== Data for this task

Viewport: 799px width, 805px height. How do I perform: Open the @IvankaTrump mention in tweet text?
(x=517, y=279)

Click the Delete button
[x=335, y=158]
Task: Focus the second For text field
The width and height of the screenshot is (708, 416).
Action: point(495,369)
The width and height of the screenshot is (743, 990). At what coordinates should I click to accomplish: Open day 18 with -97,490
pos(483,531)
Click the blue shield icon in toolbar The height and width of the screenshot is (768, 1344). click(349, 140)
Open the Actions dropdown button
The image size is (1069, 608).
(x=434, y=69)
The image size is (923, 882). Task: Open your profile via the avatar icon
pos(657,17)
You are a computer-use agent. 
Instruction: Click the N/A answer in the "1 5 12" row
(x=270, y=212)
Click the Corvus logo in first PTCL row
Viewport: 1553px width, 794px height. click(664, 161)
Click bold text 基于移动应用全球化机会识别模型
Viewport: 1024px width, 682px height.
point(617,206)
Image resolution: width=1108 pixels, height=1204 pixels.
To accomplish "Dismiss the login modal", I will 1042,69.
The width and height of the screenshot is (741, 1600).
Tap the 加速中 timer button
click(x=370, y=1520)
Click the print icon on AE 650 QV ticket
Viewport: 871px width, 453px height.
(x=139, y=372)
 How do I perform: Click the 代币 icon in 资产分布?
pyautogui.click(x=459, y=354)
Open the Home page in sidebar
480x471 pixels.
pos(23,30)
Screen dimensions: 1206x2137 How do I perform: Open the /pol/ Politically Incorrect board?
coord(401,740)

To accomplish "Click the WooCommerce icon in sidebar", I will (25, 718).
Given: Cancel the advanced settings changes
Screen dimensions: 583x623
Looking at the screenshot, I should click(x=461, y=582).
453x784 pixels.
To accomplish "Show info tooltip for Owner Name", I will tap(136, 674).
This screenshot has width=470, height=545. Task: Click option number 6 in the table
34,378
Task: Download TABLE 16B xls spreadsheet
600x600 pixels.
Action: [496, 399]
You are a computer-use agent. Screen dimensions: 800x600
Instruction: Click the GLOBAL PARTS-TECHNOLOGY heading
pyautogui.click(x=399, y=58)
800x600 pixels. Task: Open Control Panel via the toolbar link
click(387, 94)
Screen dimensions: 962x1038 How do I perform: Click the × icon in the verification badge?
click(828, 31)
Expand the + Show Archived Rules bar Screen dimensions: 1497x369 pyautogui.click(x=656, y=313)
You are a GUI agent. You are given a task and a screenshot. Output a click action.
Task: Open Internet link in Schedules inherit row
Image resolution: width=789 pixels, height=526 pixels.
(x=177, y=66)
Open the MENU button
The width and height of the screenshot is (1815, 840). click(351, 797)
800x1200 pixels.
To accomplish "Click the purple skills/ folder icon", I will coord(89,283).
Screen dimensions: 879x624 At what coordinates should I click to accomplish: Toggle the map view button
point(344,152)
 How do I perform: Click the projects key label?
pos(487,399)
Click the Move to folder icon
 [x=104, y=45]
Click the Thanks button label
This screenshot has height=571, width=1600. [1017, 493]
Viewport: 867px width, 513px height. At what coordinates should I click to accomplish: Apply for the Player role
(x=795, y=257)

====

▸ **About this task**:
Write out the entries verbatim, all of them.

▸ **Solution for this task**:
Viewport: 799px width, 805px height. How do I perform: Open the @IvankaTrump mention in tweet text?
(x=517, y=279)

Click the Delete button
[x=335, y=158]
Task: Focus the second For text field
The width and height of the screenshot is (708, 416).
Action: point(495,369)
The width and height of the screenshot is (743, 990). At what coordinates should I click to accomplish: Open day 18 with -97,490
pos(483,531)
Click the blue shield icon in toolbar The height and width of the screenshot is (768, 1344). click(349, 140)
Open the Actions dropdown button
The image size is (1069, 608).
(x=434, y=69)
The image size is (923, 882). Task: Open your profile via the avatar icon
pos(657,17)
You are a computer-use agent. 
Instruction: Click the N/A answer in the "1 5 12" row
(x=270, y=212)
Click the Corvus logo in first PTCL row
Viewport: 1553px width, 794px height. click(664, 161)
Click bold text 基于移动应用全球化机会识别模型
Viewport: 1024px width, 682px height.
point(617,206)
Image resolution: width=1108 pixels, height=1204 pixels.
To accomplish "Dismiss the login modal", I will 1042,69.
The width and height of the screenshot is (741, 1600).
Tap the 加速中 timer button
click(x=370, y=1520)
Click the print icon on AE 650 QV ticket
Viewport: 871px width, 453px height.
(x=139, y=372)
 How do I perform: Click the 代币 icon in 资产分布?
pyautogui.click(x=459, y=354)
Open the Home page in sidebar
480x471 pixels.
pos(23,30)
Screen dimensions: 1206x2137 How do I perform: Open the /pol/ Politically Incorrect board?
coord(401,740)

To accomplish "Click the WooCommerce icon in sidebar", I will (25, 718).
Given: Cancel the advanced settings changes
Screen dimensions: 583x623
Looking at the screenshot, I should click(x=461, y=582).
453x784 pixels.
To accomplish "Show info tooltip for Owner Name", I will tap(136, 674).
This screenshot has width=470, height=545. Task: Click option number 6 in the table
34,378
Task: Download TABLE 16B xls spreadsheet
600x600 pixels.
Action: [496, 399]
You are a computer-use agent. Screen dimensions: 800x600
Instruction: Click the GLOBAL PARTS-TECHNOLOGY heading
pyautogui.click(x=399, y=58)
800x600 pixels. Task: Open Control Panel via the toolbar link
click(387, 94)
Screen dimensions: 962x1038 How do I perform: Click the × icon in the verification badge?
click(828, 31)
Expand the + Show Archived Rules bar Screen dimensions: 1497x369 pyautogui.click(x=656, y=313)
You are a GUI agent. You are given a task and a screenshot. Output a click action.
Task: Open Internet link in Schedules inherit row
Image resolution: width=789 pixels, height=526 pixels.
(x=177, y=66)
Open the MENU button
The width and height of the screenshot is (1815, 840). click(351, 797)
800x1200 pixels.
To accomplish "Click the purple skills/ folder icon", I will coord(89,283).
Screen dimensions: 879x624 At what coordinates should I click to accomplish: Toggle the map view button
point(344,152)
 How do I perform: Click the projects key label?
pos(487,399)
Click the Move to folder icon
 [x=104, y=45]
Click the Thanks button label
This screenshot has height=571, width=1600. [1017, 493]
Viewport: 867px width, 513px height. At what coordinates should I click to accomplish: Apply for the Player role
(x=795, y=257)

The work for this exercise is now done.